Concernant les enquêtes pharmaco-épidémiologiques spécifiques d’addictovigilance, l’enquête ASOS rapporte également un taux de prescription hors AMM important, néanmoins en diminution depuis 2021 (81 % en 2019 et 56 % en 2022). Dans l’enquête OPPIDUM le FTM est peu cité (2 à 5 sujets par an) mais sa consommation se fait dans le cadre d’une dépendance dans 85 % des cas. Les ordonnances suspectes comportant du FTM sont peu fréquentes (1 à 5 par an) mais il s’agit très fréquemment de falsifications et également d’ordonnances volées.

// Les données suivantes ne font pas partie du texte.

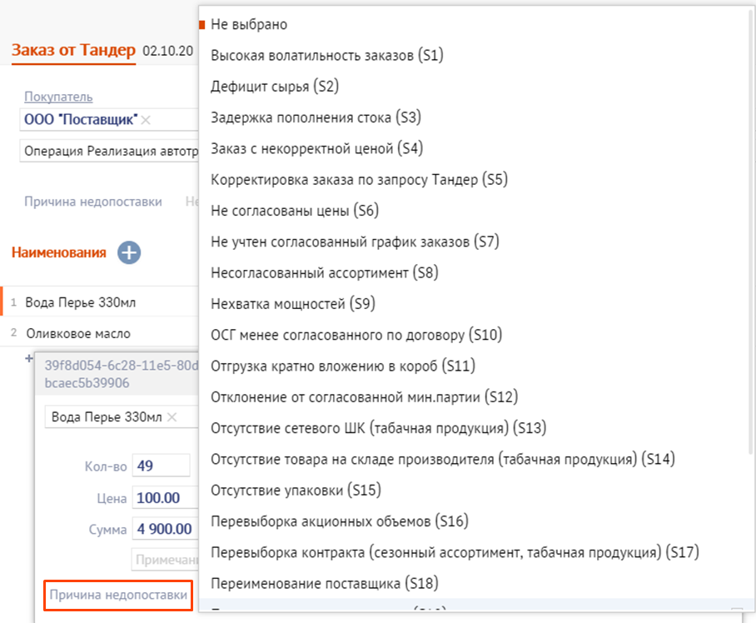Choose "Задержка пополнения стока (S3)"
Image resolution: width=756 pixels, height=623 pixels.
(x=316, y=117)
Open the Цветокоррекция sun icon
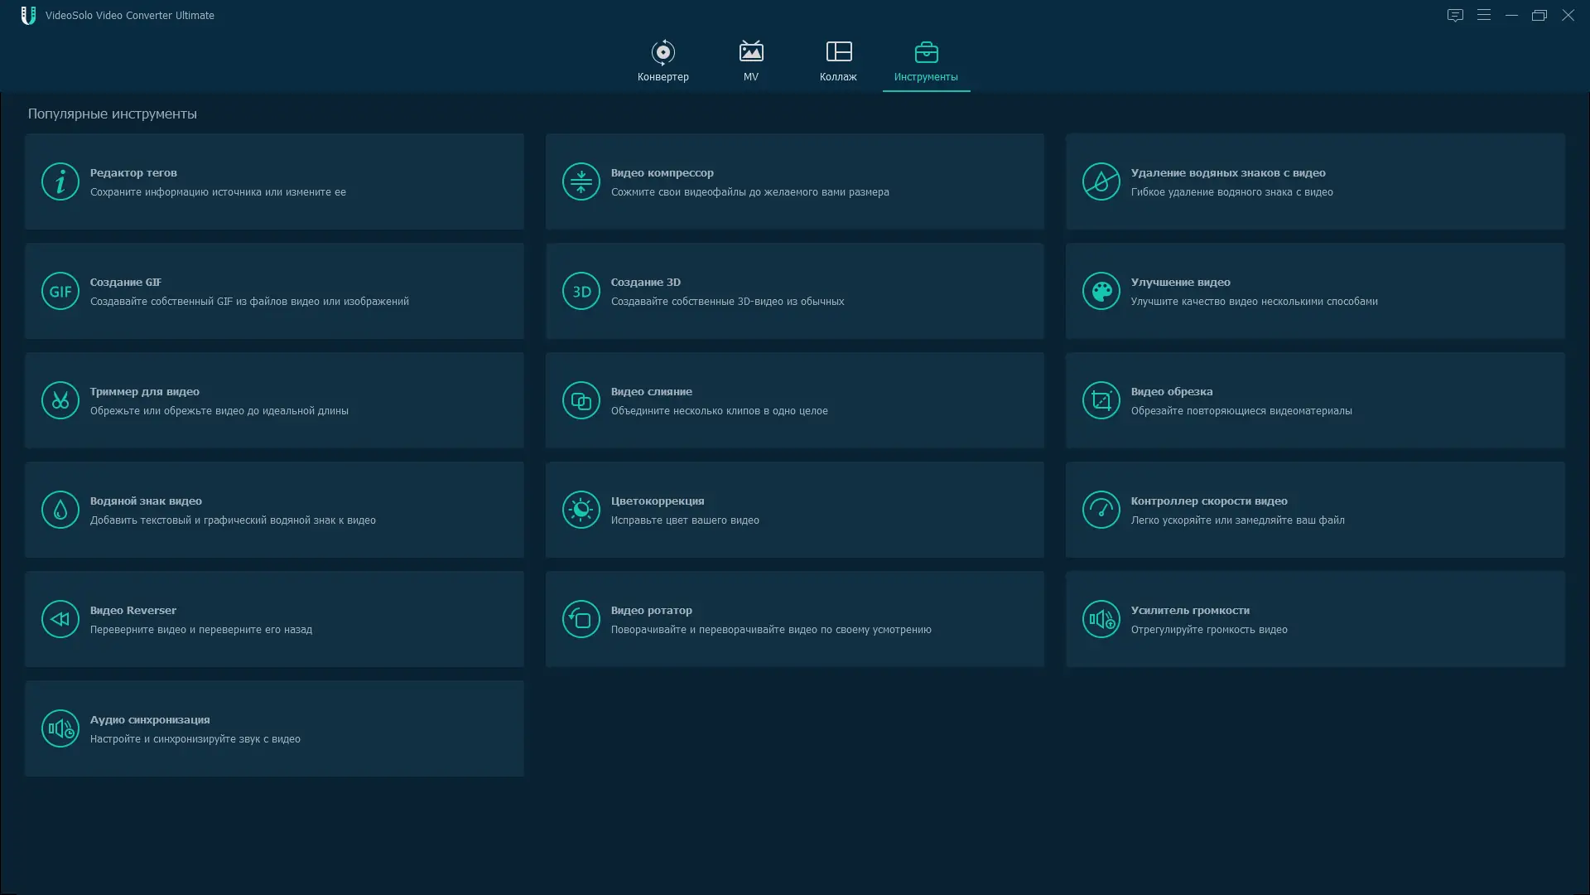This screenshot has height=895, width=1590. point(581,510)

Enfin, les enquêtes DRAMES et DTA rapportent plusieurs décès (3 à 5 par an pour chacune des enquêtes) où le fentanyl est trouvé dans les analyses toxicologiques dont 5, sur la période d’étude, où la forme transmuqueuse est précisée.
Discussion-Conclusion
La problématique d’une prescription hors AMM (hors cancer et/ou sans traitement de fond opioïde) persiste de manière importante parmi les cas relevant de l’addictovigilance et peut être à l’origine d’abus et/ou de dépendance et/ou de surdosage (Tournebize J. et al. Therapies 2020;75(5): 491-502). Il s’avère nécessaire de poursuivre l’information et la formation sur les risques du FTM et de rappeler l’intérêt de son bon usage aux professionnels de santé.